Start of Block

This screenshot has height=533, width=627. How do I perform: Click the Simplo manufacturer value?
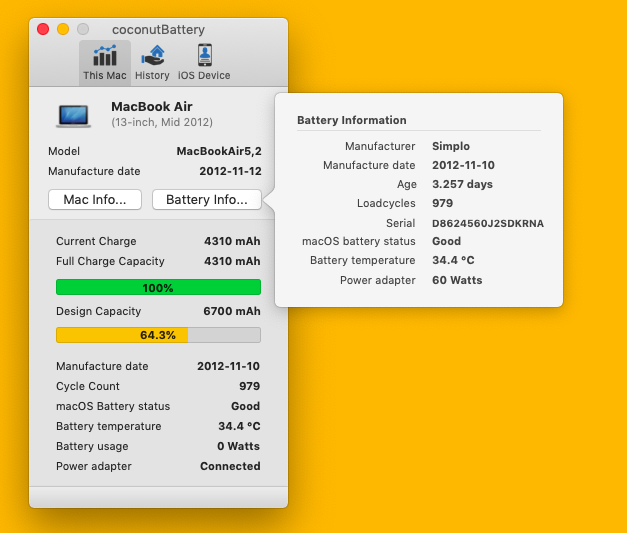click(x=452, y=146)
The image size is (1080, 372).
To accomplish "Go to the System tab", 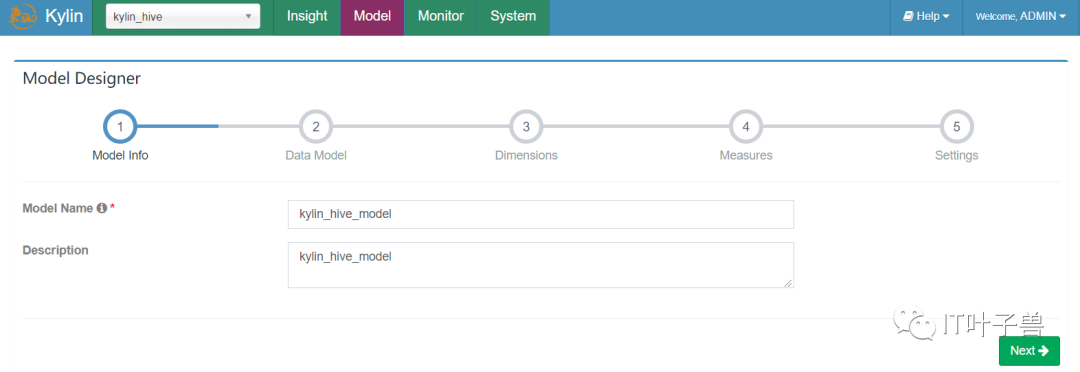I will [x=513, y=17].
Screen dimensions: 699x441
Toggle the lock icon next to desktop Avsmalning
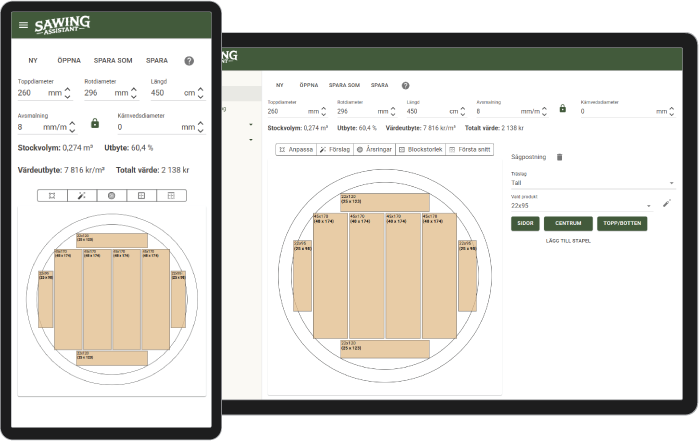[562, 108]
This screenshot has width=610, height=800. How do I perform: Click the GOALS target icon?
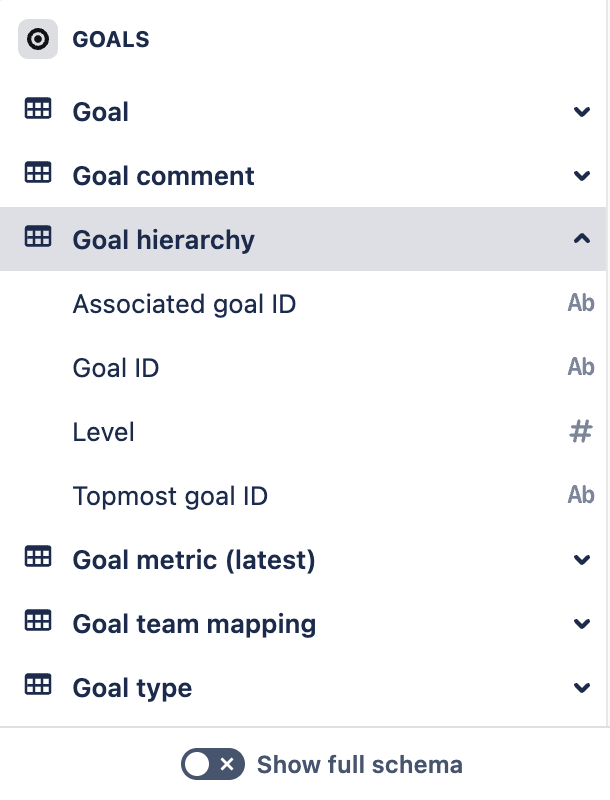[x=38, y=39]
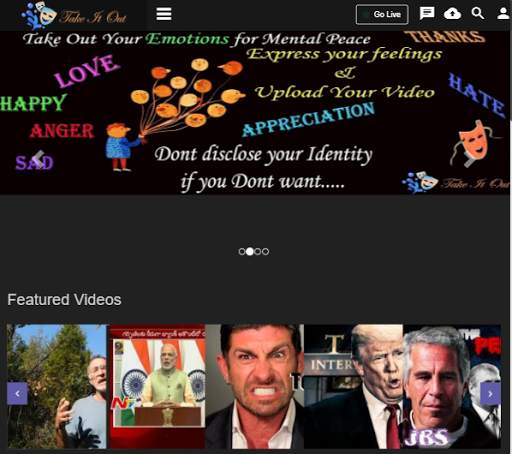Click the cloud upload icon
The width and height of the screenshot is (512, 454).
coord(452,14)
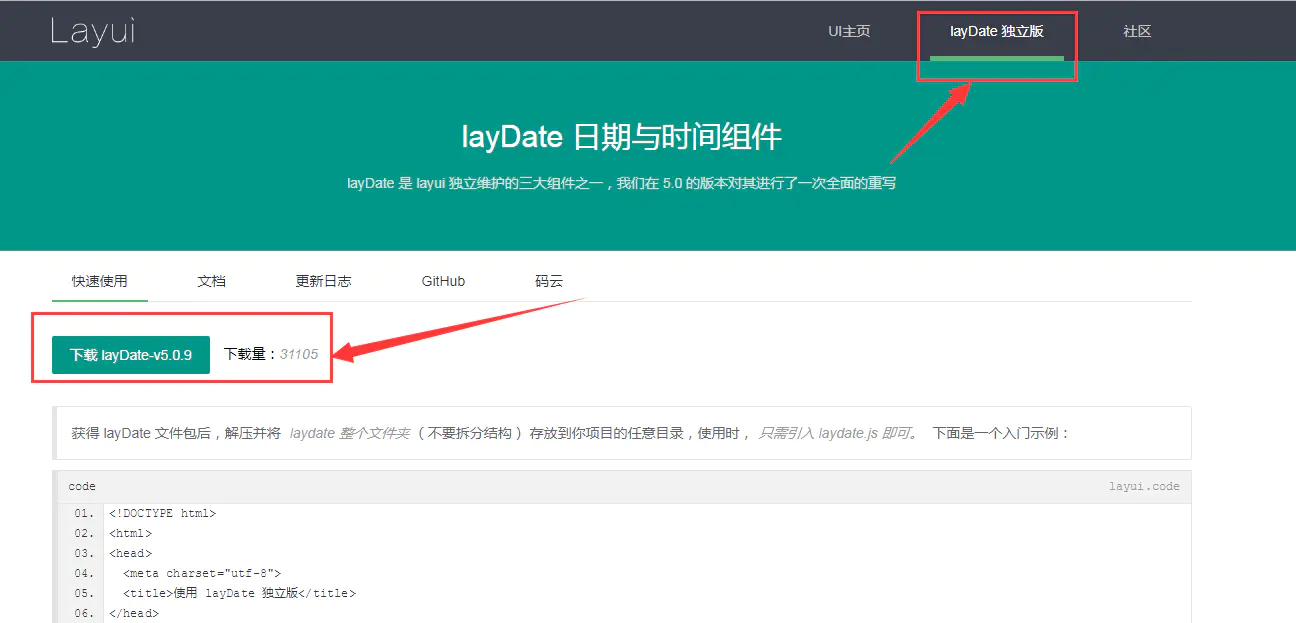Click the green underline indicator under layDate 独立版
The image size is (1296, 623).
pos(996,60)
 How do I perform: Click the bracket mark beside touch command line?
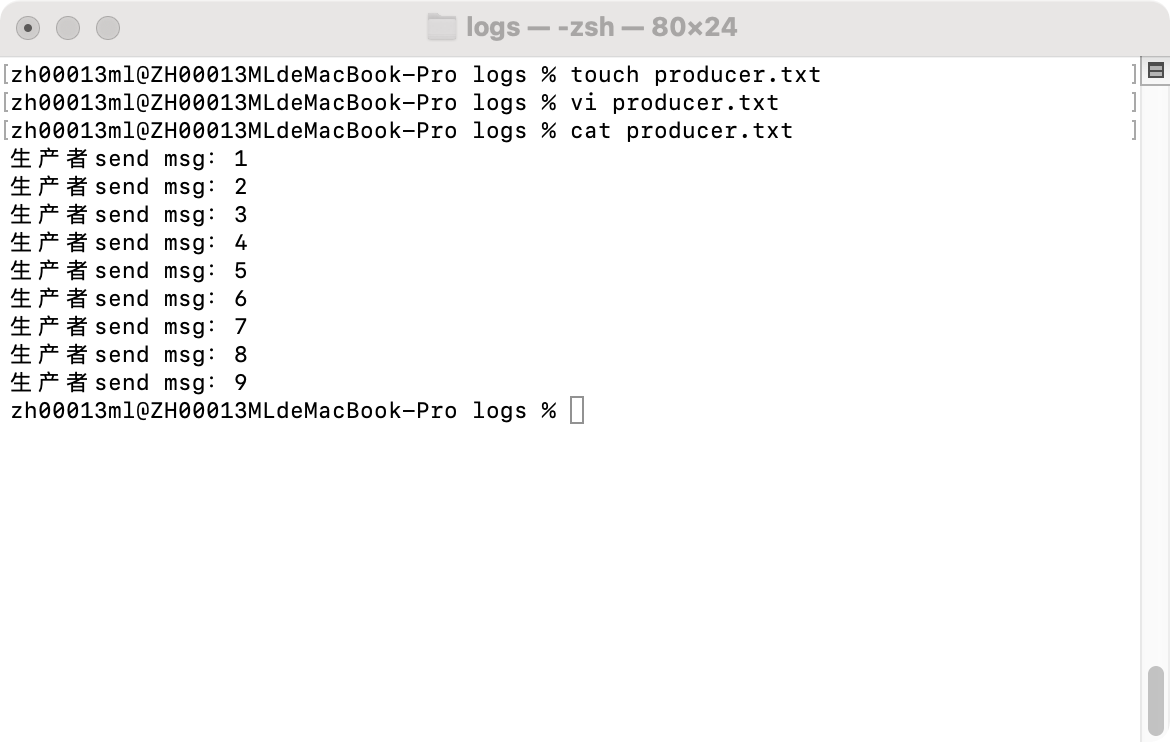pyautogui.click(x=1134, y=73)
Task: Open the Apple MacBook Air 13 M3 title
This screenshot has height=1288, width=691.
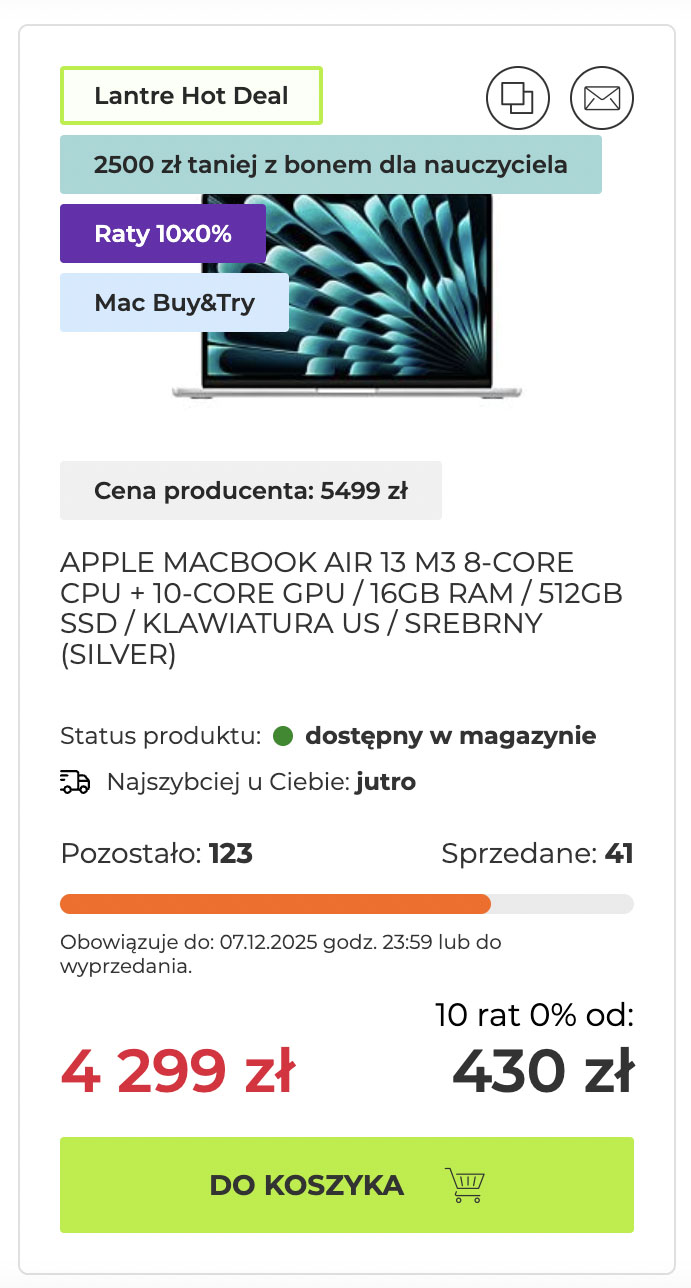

End of Block

Could you repeat word for word only the lines from the one that contains "Task: Open the Apple MacBook Air 13 M3 title" through the end of the listing, leaving out the pictures?

Task: Open the Apple MacBook Air 13 M3 title
This screenshot has height=1288, width=691.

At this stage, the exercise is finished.